Extracting data from El Paso County Sheriff Blotter
This article can be used for educational purposes if you want to learn how to work with our Excavator application. We assume that you already have Excavator application installed, if not, please login to your Diggernaut account, then go to Visual Extractor section and follow instructions to install it.
So first lets open El Paso Sheriff Blotter website in Google Chrome browser, click on Excavator icon and then on “Start Excavator” button.
You will see application opened and in few second site will be loaded to the application. Once its done, we can start to work with it.
First, take a look at the CSS Selector option on top of right side of the application. There you can turn on and off classes, ids and attributes. Property will not be used in CSS pathing if its turned off. Usually we have classes turned on as it gives good results in most cases, but sometimes you may want to turn it off. On this page we can see that each table row has classes like .even and .odd. So if we will use classes in CSS selectors, we cannot select all table rows with single “Find” command, we will need to get through .even and .odd rows separately. But it also means you will need to duplicate main logic block twice. Its not good way to do. To avoid it we can turn Off classes for CSS selectors and we will be able to select all table rows with a single “Find” command.

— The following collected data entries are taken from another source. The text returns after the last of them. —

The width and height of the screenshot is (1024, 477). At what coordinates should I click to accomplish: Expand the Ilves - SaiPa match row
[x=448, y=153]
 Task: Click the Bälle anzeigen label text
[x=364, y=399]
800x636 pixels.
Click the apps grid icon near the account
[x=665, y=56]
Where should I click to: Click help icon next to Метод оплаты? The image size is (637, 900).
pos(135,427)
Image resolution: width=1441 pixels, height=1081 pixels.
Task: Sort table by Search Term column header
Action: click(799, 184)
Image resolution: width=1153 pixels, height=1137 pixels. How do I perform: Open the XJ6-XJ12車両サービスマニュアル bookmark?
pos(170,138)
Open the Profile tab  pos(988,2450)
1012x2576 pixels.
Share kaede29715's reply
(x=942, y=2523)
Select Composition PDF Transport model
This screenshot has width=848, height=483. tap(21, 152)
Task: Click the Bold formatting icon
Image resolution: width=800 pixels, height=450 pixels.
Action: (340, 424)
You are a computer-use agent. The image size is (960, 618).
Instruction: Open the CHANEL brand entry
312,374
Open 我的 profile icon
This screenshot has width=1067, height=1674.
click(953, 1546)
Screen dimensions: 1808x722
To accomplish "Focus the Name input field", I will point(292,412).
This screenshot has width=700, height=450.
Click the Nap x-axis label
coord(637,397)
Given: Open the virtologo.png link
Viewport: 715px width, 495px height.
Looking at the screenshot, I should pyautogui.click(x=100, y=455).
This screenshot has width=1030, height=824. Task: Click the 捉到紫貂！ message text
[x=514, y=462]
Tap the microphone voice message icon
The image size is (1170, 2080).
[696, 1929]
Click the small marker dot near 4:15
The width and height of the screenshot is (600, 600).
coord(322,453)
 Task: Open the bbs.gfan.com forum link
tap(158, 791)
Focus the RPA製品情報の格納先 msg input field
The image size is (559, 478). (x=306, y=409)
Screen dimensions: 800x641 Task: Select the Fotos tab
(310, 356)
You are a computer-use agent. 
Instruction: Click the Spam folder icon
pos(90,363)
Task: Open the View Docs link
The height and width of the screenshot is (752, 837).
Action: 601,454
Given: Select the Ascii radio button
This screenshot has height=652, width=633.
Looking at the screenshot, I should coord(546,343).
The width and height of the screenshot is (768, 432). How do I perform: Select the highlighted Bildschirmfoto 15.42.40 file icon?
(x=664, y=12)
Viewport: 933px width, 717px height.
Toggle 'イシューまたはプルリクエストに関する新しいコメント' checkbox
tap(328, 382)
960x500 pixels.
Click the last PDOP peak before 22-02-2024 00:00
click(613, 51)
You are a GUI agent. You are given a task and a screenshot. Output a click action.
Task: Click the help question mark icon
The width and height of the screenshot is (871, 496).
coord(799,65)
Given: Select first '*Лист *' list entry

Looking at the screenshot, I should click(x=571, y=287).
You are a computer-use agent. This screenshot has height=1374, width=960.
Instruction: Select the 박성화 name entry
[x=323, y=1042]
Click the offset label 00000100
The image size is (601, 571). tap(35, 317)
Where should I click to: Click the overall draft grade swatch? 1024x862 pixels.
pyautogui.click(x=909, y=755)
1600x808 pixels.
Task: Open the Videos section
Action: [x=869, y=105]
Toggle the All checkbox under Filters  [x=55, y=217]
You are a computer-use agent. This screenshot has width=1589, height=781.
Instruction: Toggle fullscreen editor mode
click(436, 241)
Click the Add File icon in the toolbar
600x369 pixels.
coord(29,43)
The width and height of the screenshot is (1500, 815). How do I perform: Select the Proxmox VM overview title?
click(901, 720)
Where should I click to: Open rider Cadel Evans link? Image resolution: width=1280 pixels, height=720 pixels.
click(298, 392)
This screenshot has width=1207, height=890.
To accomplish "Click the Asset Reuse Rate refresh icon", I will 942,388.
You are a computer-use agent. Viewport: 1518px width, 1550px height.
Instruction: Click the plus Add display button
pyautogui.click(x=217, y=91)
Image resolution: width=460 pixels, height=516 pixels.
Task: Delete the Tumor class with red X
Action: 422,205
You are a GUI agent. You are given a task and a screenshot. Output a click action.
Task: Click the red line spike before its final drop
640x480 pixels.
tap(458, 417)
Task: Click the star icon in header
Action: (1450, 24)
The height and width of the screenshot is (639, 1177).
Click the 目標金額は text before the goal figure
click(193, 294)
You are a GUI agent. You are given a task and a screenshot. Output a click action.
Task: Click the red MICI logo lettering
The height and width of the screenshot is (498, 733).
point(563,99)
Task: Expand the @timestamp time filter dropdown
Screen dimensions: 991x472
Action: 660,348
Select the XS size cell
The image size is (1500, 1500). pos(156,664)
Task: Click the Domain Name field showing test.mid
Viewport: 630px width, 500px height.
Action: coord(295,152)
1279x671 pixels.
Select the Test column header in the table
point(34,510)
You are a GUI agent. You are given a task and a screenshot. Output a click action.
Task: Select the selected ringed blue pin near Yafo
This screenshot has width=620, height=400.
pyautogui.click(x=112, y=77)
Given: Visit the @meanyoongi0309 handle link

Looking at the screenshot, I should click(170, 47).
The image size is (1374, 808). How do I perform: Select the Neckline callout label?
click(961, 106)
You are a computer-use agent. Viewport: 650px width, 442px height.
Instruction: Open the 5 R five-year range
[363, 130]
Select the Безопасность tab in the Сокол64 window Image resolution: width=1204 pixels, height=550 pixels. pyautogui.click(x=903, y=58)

Then lets change way how we load first page. Since we need multiple pages, and there is paginator on the page, would be better if we use links pool and iterate over URLs in this pool. So instead of walk to first page, lets first add it to the links tool and then walk to the pool. To do it we need to drag “Add to links” command.
Let’s copy & paste URL from “Walk” command to “Add to links” command. And finally change “Walk” command mode to “links”.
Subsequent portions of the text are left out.